How Climate Change Is Increasing Insurance Costs
There is one industry that closely tracks the financial impact of natural disasters: insurance. Insurance companies are focused on assessing risk, estimating damages, and collecting enough revenue to cover losses and remain financially stable.
Comparing the 20-year periods 1980–1999 and 2000–2019, climate-related disasters increased 83% globally from 3,656 events to 6,681 events. The average time between billion-dollar disasters dropped from 82 days during the 1980s to 16 days during the last 10 years, and in 2025 the average time between disasters fell to just 10 days. (6)
According to the reinsurance firm Munich Re, total economic losses from natural disasters in 2024 exceeded $320 billion globally, nearly 40% higher than the decade-long annual average. Average annual inflation-adjusted costs more than quadrupled from $22.6 billion per year in the 1980s to $102 billion per year in the 2010s. Costs increased further to an average of $153.2 billion annually during 2020–2024, representing another 50% increase over the 2010s. (6)
In the United States, billion-dollar weather and climate disasters have also increased significantly. The average number of billion-dollar disasters per year has grown from roughly three annually during the 1980s to 19 annually over the last decade. In 2023 and 2024, the U.S. recorded 28 and 27 billion-dollar disasters respectively, both setting new records. (6)
The growing impact of climate change is one reason insurance costs continue to rise. “There are two things that drive insurance loss costs, which is the frequency of events and how much they cost,” said Robert Passmore, assistant vice president of personal lines at the Property Casualty Insurers Association of America. “So, as these events become more frequent, that’s definitely going to have an impact.” (8)
After adjusting for inflation, insurance costs have steadily increased over time. From 2000 to 2020, insurance costs consistently grew faster than the Consumer Price Index due to rising rebuilding costs and weather-related losses.(3) Between 2020 and 2023 alone, the average home insurance premium increased from $75 to $360 due to climate change impacts, with disaster-prone regions experiencing especially steep increases.(1) Since 2015, homeowners in some regions affected by more extreme weather have seen home insurance costs increased by nearly 57%.(1) Some insurers have also limited or stopped offering coverage in high-risk areas.(7)

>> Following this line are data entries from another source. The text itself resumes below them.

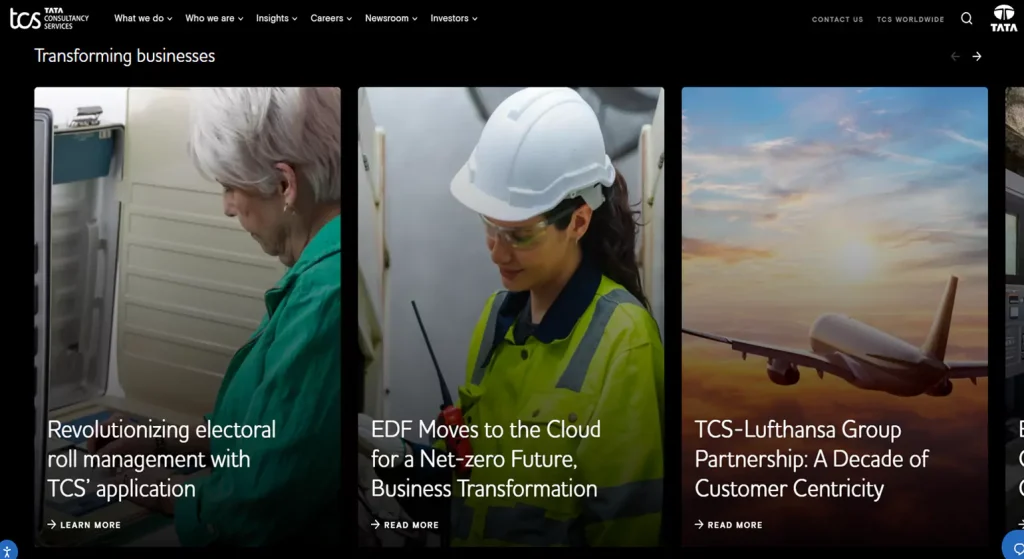Go to previous carousel slide arrow
The image size is (1024, 559).
click(x=954, y=56)
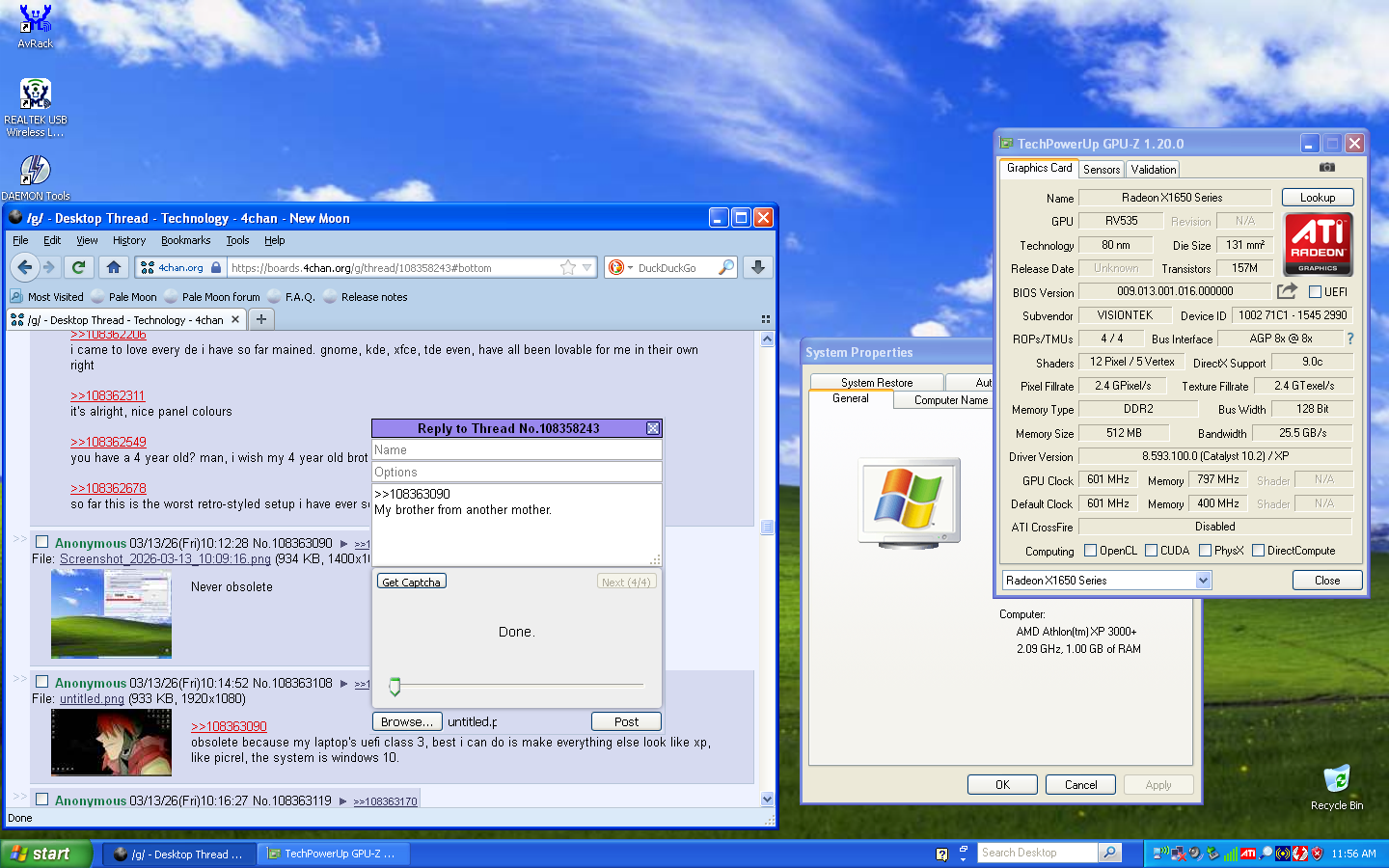Screen dimensions: 1389x868
Task: Bookmark the page with the star icon
Action: click(x=568, y=267)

For many families, rising insurance costs are no longer occasional financial burdens. They are becoming recurring monthly expenses tied directly to growing climate risk.

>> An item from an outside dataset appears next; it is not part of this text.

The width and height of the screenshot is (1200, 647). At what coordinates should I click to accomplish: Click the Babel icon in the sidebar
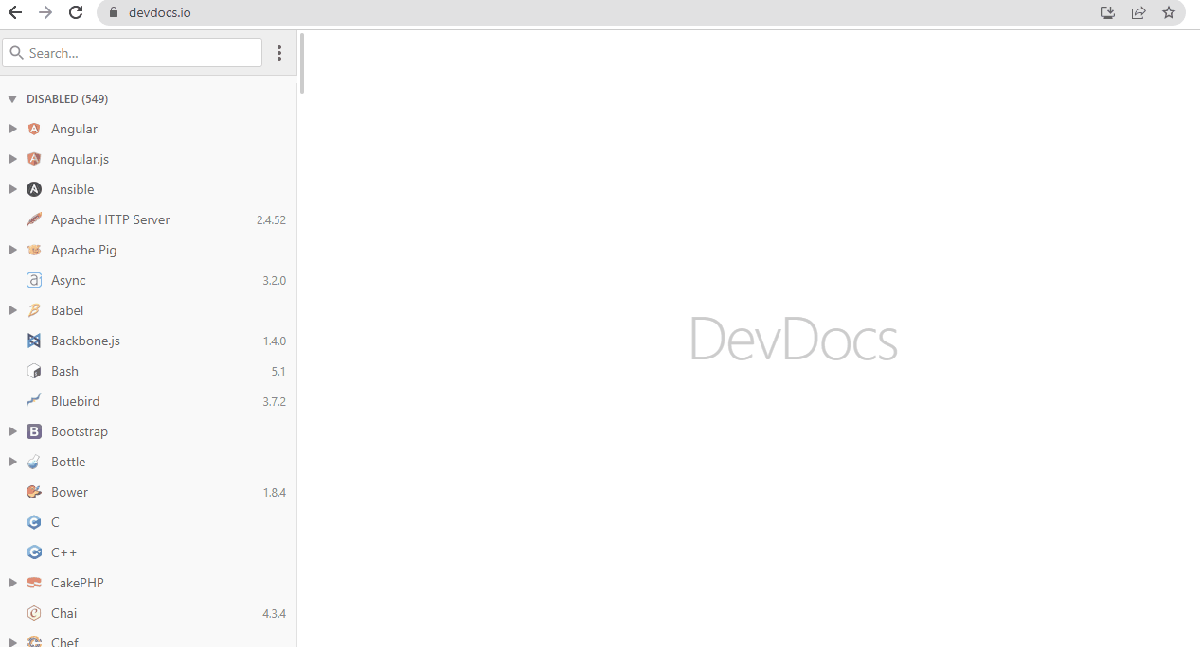(35, 310)
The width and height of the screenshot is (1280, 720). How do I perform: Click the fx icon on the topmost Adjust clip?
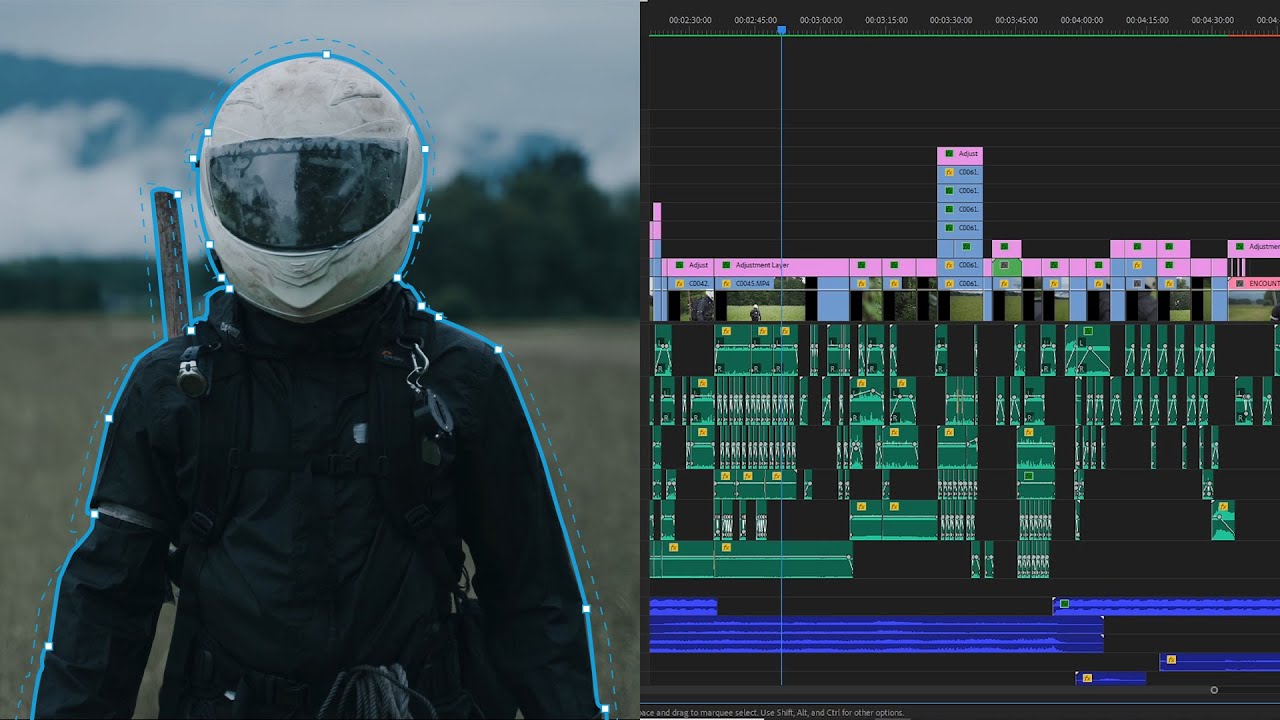[949, 154]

How Rising Temperatures Increase Household Energy Costs

The financial impacts of climate change extend beyond insurance. Rising temperatures are also changing how much energy Americans use and how utilities plan for future electricity demand.
Between 1950 and 2010, per capita electricity use increased 10-fold, though usage has flattened or slightly declined since 2012 due to more efficient appliances and LED lighting. (3) A significant share of increased energy demand comes from cooling needs associated with higher temperatures.
Over the last 20 years, the United States has experienced increasing Cooling Degree Days (CDD) and decreasing Heating Degree Days (HDD). Nearly all counties have become warmer over the past three decades, with some areas experiencing several hundred additional cooling degree days, equivalent to roughly one additional degree of warmth on most days. (1) This trend reflects a warming climate where air conditioning demand is increasing while heating demand generally declines. (4)
As temperatures continue rising, households are expected to spend more on cooling than they save on heating. The U.S. Energy Information Administration (EIA) projects that by 2050, national Heating Degree Days will be 11% lower while Cooling Degree Days will be 28% higher than 2021 levels. Cooling demand is projected to rise 2.5 times faster than heating demand declines. (5)
These projections come from energy and infrastructure experts planning for future electricity demand and grid capacity needs. Utilities and grid operators are already preparing for higher peak summer electricity loads caused by rising temperatures. (5)
Longer and hotter summers also affect how homes and buildings are designed. Buildings constructed for past climate conditions may require upgrades such as larger air conditioning systems, stronger insulation, and improved ventilation to remain comfortable and energy efficient in the future. (10)
For many households, this means higher monthly utility bills and potentially higher long-term home improvement costs as temperatures continue to rise.
How Climate Change Affects Electricity Rates
On an inflation-adjusted basis, average U.S. residential electricity rates are slightly lower today than they were 50 years ago. (2) However, climate-related damage to utility infrastructure is creating new upward pressure on electricity costs.
Electric utilities rely heavily on above-ground poles, wires, transformers, and substations that can be damaged by hurricanes, storms, floods, and wildfires. Repairing and upgrading this infrastructure often requires substantial investment.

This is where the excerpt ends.